In a federal complaint unsealed Nov. 7, authorities claim that Aventura fraudulently sent Chinese made products to U.S. military and government agencies, creating a potential national security threat. U.S. Attorney Richard Donoghue said the equipment was installed at government agencies and military facilities, ending up at Army bases and even on an aircraft carrier. The equipment “… created a channel, by which foreign adversaries and other actors could potentially access our government’s most sensitive facilities and computer networks,” Donoghue said.
Seven current and former employees were charged in the indictment. Officials claim two company executives generated nearly $90 million in revenue over the past nine years. “The owners and operators of Aventura grew rich trading national security for personal profit,” Donoghue said.
Prosecutors arrested and charged Jack Cabasso, who led the company as its de facto CEO; his wife, Frances; and four other executives with conspiracy to commit wire and bank fraud, as well as unlawful importation of technology, according to the U.S. Attorney’s Office for the Eastern District of New York, which is overseeing the case. The government has already frozen $3 million in assets and seized a 70-foot yacht.

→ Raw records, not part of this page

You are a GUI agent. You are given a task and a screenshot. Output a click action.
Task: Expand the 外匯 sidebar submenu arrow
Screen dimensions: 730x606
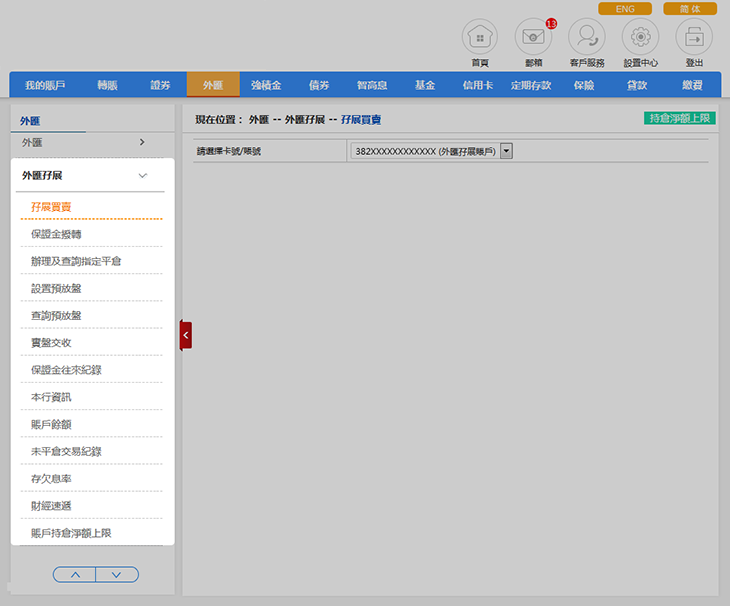142,142

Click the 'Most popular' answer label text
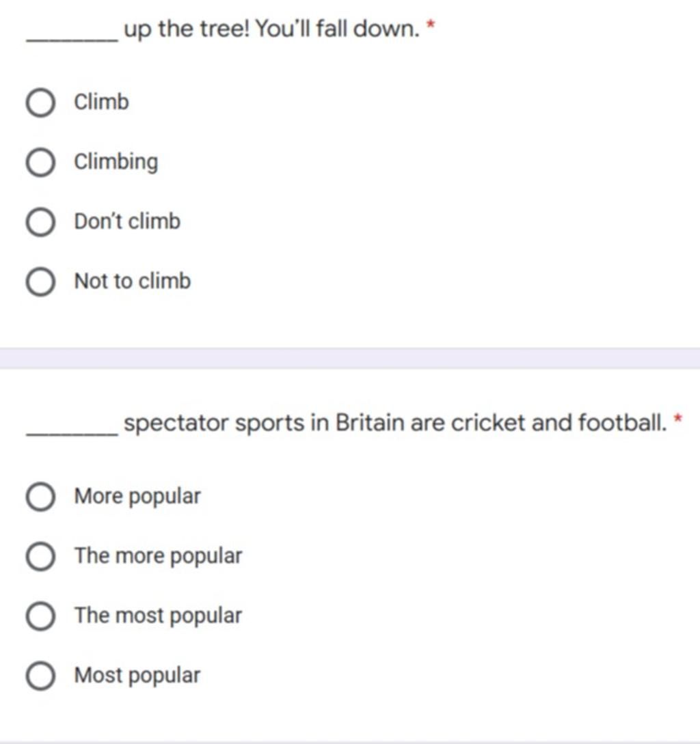click(137, 676)

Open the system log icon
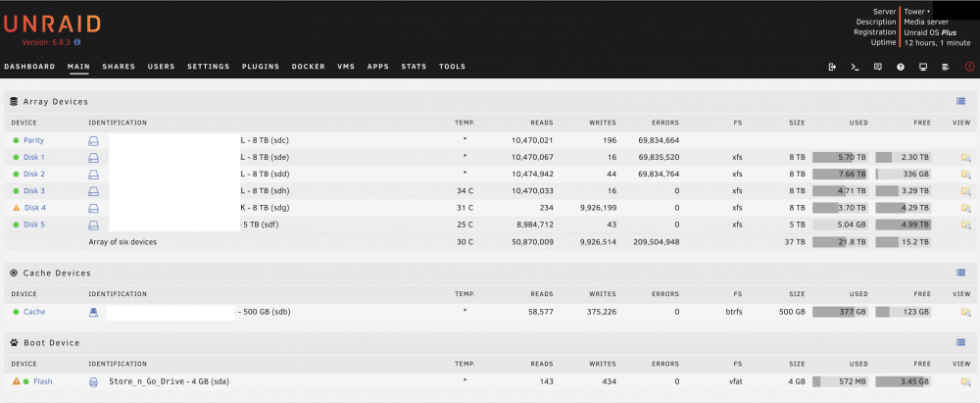(x=946, y=67)
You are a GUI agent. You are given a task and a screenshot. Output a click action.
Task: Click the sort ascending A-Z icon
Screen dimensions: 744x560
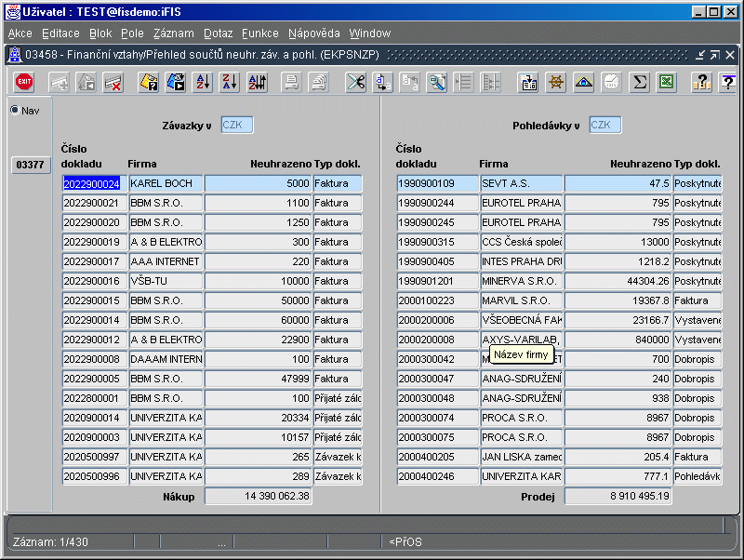click(203, 83)
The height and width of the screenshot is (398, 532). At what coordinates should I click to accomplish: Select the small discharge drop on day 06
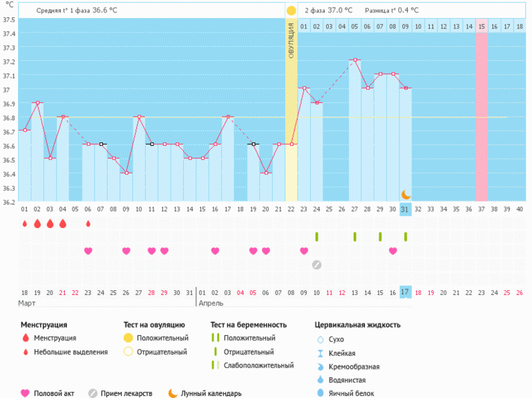[x=88, y=223]
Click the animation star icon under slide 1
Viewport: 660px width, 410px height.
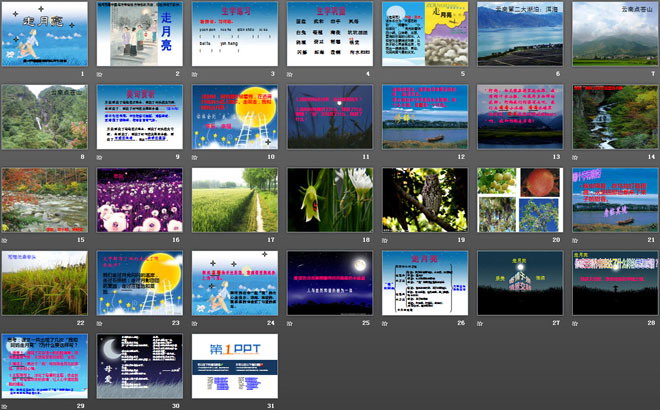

According to the indictment, Aventura had been importing the Chinese equipment and passing it off as U.S. made for 13 years. Prosecutors also alleged that much of the equipment contained security vulnerabilities that had previously been identified as a danger by the U.S. Department of Homeland Security. For example, firmware flaws in some cameras could allow unauthorized users to gain remote access to the equipment, according to the indictment. Some of the equipment had been installed to help secure facilities used by the Air Force, Navy, Army and Energy Department, prosecutors said.
The indictment raised concerns across security solutions providers and prompted the Security Industry Association (SIA) to release a statement.
“The Security Industry Association finds today’s charges issued by the U.S. District Court, Eastern District of New York, against Aventura Technologies and members of its management team to be very serious, and if true, would represent business practices that SIA does not condone. SIA strongly encourages its members to operate ethically and comply with all U.S. laws and regulations. SIA also continues to fully support federal government efforts to strengthen the integrity of our nation’s supply chain. The SIA Board of Directors has begun to review these charges and the status of Aventura’s membership in SIA.”
The arrests come at a time of increased scrutiny over Chinese products and whether this equipment is used to spy on U.S. government agencies. In 2018, President Donald Trump signed the 2019 Defense Authorization Act, which banned U.S. government agencies from using certain components and gear from a number of China-based firms including Huawei, ZTE, Hytera Communications, Hangzhou Hikvision Digital Technology Co. and Dahua Technology Co.